● **表示テキスト**
※
昔の時代を慕い、アメリカ映画の名作を年度別に振り返っている。
「1960年」を初回に、前回「1966年」まで7回にわたって当時の名作に触れてきた。

 

今回は ‘ニュー・シネマ’ の時代に入っていく1967年(昭和42年)の話題作のご紹介。

とにかくこの年は甲乙つけ難い名作が目白押しである。

 

 

「夜の大捜査線」 監督:ノーマン・ジュイソン

 

 

アメリカ南部の田舎町で起こった殺人事件を軸に、都会の黒人エリート刑事と、地元の警察署長との対立を描きながら、人種差別の根深さに迫っていく。

第40回 米アカデミー賞・作品賞受賞

 

ミシシッピーの田舎町。パトロール中の警官サム(ウォーレン・オーツ)が、路上で殺人死体を発見した。捜査が開始され、駅で張込み中の警官が、列車を待っていた黒人を容疑者として連行してくる。ところが、その黒人はフィラデルフィア警察殺人課の敏腕刑事ティップス(シドニー・ポワチエ)であり、故郷の母を訪ねた帰途であった。殺人事件を扱ったことのない署長のギレスビー(ロッド・スタイガー)は、ベテランのティップスに協力を求めたいと思うが、人種偏見の強い土地柄、彼自身も黒人に頭を下げる気にはなれなかった...。

 

常に冷静で理知的に捜査を進めるティップスを、毅然とした態度で演じたポワチエも素晴らしいが、本作で場面をさらうのは警察署長役のロッド・スタイガーだ。
ティップスの的確な捜査に舌を巻き、ついにはカブトを脱ぐが、感謝の気持ちを率直に言葉に表すことができない。そんな男の心情が ‘気をつけてな’ というラストのセリフに見事に集約され、実にさわやかな感動を呼ぶ

 

クインシー・ジョーンズの音楽に、レイ・チャールズの雰囲気たっぷりの主題歌も忘れ難い。
※
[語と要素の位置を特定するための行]

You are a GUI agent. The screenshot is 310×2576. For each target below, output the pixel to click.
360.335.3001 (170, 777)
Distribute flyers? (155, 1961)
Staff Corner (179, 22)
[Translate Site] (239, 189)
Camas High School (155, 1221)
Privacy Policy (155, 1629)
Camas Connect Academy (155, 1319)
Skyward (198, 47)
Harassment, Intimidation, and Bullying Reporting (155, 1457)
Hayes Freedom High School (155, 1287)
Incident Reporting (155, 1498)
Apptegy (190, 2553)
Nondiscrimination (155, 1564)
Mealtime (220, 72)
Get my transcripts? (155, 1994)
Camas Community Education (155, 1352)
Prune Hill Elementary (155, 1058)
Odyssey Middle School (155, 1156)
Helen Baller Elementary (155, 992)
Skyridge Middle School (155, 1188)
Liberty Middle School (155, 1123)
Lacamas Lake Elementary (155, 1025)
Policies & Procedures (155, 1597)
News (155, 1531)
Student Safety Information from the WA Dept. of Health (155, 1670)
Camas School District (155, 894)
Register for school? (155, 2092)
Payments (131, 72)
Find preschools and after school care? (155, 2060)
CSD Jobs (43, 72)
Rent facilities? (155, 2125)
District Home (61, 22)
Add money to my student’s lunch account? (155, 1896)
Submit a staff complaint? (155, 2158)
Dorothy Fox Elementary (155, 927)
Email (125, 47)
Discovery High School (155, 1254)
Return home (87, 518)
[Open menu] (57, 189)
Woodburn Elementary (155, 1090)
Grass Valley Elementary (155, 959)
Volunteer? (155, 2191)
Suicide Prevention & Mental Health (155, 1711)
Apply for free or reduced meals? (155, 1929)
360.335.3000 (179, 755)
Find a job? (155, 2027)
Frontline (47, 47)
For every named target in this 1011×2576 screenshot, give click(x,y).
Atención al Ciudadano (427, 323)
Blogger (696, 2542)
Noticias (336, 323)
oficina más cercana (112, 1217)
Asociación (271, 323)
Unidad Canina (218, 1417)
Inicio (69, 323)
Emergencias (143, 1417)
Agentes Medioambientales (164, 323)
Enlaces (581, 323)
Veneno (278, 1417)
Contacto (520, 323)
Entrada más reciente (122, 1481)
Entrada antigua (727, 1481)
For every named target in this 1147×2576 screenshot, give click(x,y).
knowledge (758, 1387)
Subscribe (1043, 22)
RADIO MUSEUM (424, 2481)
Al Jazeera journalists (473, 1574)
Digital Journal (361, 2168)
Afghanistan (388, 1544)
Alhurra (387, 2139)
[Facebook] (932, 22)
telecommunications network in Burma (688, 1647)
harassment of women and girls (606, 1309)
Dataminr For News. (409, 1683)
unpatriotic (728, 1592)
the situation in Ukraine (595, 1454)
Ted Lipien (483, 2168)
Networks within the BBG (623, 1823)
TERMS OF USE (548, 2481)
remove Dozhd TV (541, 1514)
※
● **目的 A**
1967年の映画紹介文にある「クインシー・ジョーンズの音楽に、レイ・チャールズの雰囲気たっぷりの主題歌も忘れ難い。」を英語に訳せ。
● **目的 B**
1967年の映画紹介文の続きを、最後の文の後から書き進めよ。
これらの行は1967年の映画紹介文とは無関係である。

● **最終結果 A**
Quincy Jones's score and Ray Charles's atmospheric theme song are also unforgettable.

● **最終結果 B**
「俺たちに明日はない」 監督:アーサー・ペン

 

 

この映画こそ、アメリカン・ニュー・シネマの先駆けとなった作品。

実際にダラスを中心に暴れまわったアベック(死語?)の銀行ギャングの壮絶な青春を描いている。

 

1930年代のアメリカ南部。強盗で服役していたクライド・バロウ(ウォーレン・ベイティ)は、出所後、田舎町でカフェのウェイトレスをしていたボニー・パーカー(フェイ・ダナウェイ)と知り合い、犯罪コンビを組む。その後、前科者のモス(マイケル・J・ポラード)と、クライドの兄バック(ジーン・ハックマン)、その妻ブランチ(エステル・パーソンズ)が一味に加わり、彼らは銀行強盗を繰り返す。だが、彼らを捕えようとする警察の捜査の網が次第に狭められていく...。

 

犯行はことごとく成功していくのだが、クライドの兄夫婦が仲間に加わったことで、事態は急変していく。この展開の流れ、そしてクライマックスのスローモーション映像は名場面である。

 

アカデミー賞では、上述の主要俳優がすべて個人賞にノミネートされるなか、ブランチ役を絶妙に演じたエステル・パーソンズが助演女優賞を受賞した。

 

 

 

「招かれざる客」 監督:スタンリー・クレーマー

 

 

アメリカ社会に根強く残る人種差別問題を正攻法で描いた人間ドラマの秀作であり、当時、タブーとされていた黒人と白人の結婚問題を正面から見据えた社会派ドラマでもある。

 

世界的に有名な黒人医師のジョン(シドニー・ポワチエ)は、ハワイで知り合ったジョーイ(キャサリン・ホートン)と愛し合うようになり、結婚を誓う。2人は互いの両親の許可を貰うためにサンフランシスコへ戻ってきたが、ジョーイの母クリスティ(キャサリン・ヘプバーン)は、娘の恋人が黒人だと知って驚きの色を隠せなかった。だが、娘の嬉々とした様子に動揺は薄れ、次第に喜びに変わっていく。しかし父親のマット(スペンサー・トレイシー)は違っていた。彼は新聞社を経営し、人一倍の常識人ではあるが、自分の娘のこととなると話は別で、理屈では分かっているがスッキリしなかった。一方、ジョンの両親プレンティス夫妻(ロイ・グレンビア・リチャーズ)も、息子の嫁が白人だとわかって愕然とする。やがて、それぞれの母親は戸惑いながらも次第に理解を示すのだったが...

 

シドニー・ポワチエは本作のほかに、冒頭に取り上げた「夜の大捜査線」、「いつも心に太陽を」(67年)と、同じ年に3本の作品に主演している。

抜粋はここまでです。